PROBLEMS AND TASKS ::
#1 Reproduce, word for word, the part of the retirement thread below starting with "I am planning" and going on through "great day all!".
#2 Continue the retirement thread below, picking up right after its last post.

TEXT SHOWN ::
▼▼▼
# Hello all



## JAW7373 (Aug 10, 2019)

I am planning on retiring this March or next May. I really don't know what I want to do with my life at this point. My family is starting to migrate to Florida (Orlando) area. Some are moving to the Villages and a few to Winter Park.  I had my daughter at age 38 (what was I thinking) I am not a grandmother yet so I need to blow a few years. haha I am looking for a fun lifestyle. (#partygirl) It seems that most over 55 mobile home parks and condos really frown on children. I would like to find a place that I can have my grandchildren at anytime but is a nice resort. No trashy trailer parks. I am hoping I can get some good feedback to steer me in the right direction. Any help is appreciated. Have a great day all!


----------



## JAW7373 (Aug 10, 2019)

I forgot to mention that I would be moving by myself and I am not bringing anything but my clothes. #freshstart


----------



## Ken N Tx (Aug 10, 2019)




----------



## JAW7373 (Aug 10, 2019)

Hi Ken, INDIANA here.


----------



## terry123 (Aug 10, 2019)

Welcome from Houston!!
▲▲▲
RAW RECORDS ::
▼▼▼
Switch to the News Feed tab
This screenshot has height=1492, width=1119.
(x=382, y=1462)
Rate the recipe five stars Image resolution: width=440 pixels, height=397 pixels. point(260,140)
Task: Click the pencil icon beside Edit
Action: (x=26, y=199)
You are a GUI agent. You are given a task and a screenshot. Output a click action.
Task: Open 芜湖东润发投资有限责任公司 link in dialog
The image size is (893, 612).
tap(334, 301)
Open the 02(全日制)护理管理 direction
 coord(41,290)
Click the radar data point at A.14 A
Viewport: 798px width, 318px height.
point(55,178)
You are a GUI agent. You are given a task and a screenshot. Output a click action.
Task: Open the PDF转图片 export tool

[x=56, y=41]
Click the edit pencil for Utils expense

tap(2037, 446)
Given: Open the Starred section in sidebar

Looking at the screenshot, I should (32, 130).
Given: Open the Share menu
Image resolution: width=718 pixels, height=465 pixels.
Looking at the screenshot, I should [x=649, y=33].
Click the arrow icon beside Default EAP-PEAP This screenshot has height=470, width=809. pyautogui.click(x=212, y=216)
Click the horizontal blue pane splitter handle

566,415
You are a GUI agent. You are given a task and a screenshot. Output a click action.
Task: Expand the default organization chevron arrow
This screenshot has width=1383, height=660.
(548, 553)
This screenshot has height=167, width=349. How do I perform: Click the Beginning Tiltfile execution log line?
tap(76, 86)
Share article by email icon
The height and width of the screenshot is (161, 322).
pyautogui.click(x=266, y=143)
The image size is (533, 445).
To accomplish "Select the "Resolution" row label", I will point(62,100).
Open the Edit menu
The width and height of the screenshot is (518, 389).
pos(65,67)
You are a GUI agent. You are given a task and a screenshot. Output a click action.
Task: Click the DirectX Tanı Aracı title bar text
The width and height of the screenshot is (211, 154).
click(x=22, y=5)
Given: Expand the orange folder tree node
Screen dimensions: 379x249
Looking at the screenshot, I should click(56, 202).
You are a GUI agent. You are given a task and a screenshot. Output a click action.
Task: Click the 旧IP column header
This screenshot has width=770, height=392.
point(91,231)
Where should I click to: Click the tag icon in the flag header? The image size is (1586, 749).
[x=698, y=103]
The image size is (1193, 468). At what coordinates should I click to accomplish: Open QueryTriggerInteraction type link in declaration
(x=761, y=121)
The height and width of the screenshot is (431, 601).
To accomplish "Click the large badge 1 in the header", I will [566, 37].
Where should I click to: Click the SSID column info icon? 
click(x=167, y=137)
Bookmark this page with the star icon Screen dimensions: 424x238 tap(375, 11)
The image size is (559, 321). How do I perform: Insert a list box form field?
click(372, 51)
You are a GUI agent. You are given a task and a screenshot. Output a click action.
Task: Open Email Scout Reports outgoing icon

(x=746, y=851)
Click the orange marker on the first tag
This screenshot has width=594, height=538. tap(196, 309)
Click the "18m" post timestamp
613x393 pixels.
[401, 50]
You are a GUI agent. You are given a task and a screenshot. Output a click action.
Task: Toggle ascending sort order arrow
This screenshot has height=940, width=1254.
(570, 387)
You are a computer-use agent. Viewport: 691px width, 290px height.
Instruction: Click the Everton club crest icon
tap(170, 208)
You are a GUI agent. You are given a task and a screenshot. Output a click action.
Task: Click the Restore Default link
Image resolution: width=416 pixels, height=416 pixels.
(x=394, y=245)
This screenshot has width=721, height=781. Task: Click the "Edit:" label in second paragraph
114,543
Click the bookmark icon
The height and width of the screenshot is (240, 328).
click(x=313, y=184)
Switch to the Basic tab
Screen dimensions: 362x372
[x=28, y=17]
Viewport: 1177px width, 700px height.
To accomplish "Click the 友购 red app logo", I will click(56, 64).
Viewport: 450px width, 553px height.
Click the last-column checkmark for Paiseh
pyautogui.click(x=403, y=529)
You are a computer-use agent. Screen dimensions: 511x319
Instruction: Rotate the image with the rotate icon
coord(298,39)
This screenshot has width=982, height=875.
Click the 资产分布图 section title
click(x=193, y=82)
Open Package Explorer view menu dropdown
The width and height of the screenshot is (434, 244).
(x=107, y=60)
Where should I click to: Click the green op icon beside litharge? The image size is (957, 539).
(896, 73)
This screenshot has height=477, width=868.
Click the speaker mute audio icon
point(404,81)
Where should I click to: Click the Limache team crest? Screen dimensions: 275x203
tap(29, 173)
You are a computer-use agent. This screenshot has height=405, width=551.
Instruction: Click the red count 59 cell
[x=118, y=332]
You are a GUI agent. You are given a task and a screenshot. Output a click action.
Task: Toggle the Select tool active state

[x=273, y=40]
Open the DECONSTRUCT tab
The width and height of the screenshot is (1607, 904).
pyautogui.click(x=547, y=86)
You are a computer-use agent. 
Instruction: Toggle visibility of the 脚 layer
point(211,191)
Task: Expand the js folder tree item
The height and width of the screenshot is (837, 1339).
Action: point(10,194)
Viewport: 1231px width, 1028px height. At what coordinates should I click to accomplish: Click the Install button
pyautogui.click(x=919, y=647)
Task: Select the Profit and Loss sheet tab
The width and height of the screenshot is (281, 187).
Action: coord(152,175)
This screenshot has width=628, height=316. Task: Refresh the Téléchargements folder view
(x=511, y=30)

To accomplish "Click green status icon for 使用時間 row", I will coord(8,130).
▲▲▲
EXERCISE RESULTS ::
#1
I am planning on retiring this March or next May. I really don't know what I want to do with my life at this point. My family is starting to migrate to Florida (Orlando) area. Some are moving to the Villages and a few to Winter Park.  I had my daughter at age 38 (what was I thinking) I am not a grandmother yet so I need to blow a few years. haha I am looking for a fun lifestyle. (#partygirl) It seems that most over 55 mobile home parks and condos really frown on children. I would like to find a place that I can have my grandchildren at anytime but is a nice resort. No trashy trailer parks. I am hoping I can get some good feedback to steer me in the right direction. Any help is appreciated. Have a great day all!

#2
----------



## JAW7373 (Aug 10, 2019)

Thank you


----------



## Liberty (Aug 10, 2019)




----------



## JustBonee (Aug 10, 2019)

Welcome JAW


----------



## Ruthanne (Aug 10, 2019)

Hi and welcome!


----------



## Manatee (Aug 10, 2019)

We learned that you can not rely kids living nearby.  Our kids grew up here in Florida but both have settled in the pacific northwet.  Many/most 55+ communities do not allow kids younger than 18 or 19 to _live _there.  They may visit for up to 30 days.  That keeps it a community for seniors.  We would not live anywhere else.


----------



## RadishRose (Aug 10, 2019)




----------



## Vega_Lyra (Aug 10, 2019)




----------



## Lc jones (Aug 10, 2019)

Welcome to the forum jaw!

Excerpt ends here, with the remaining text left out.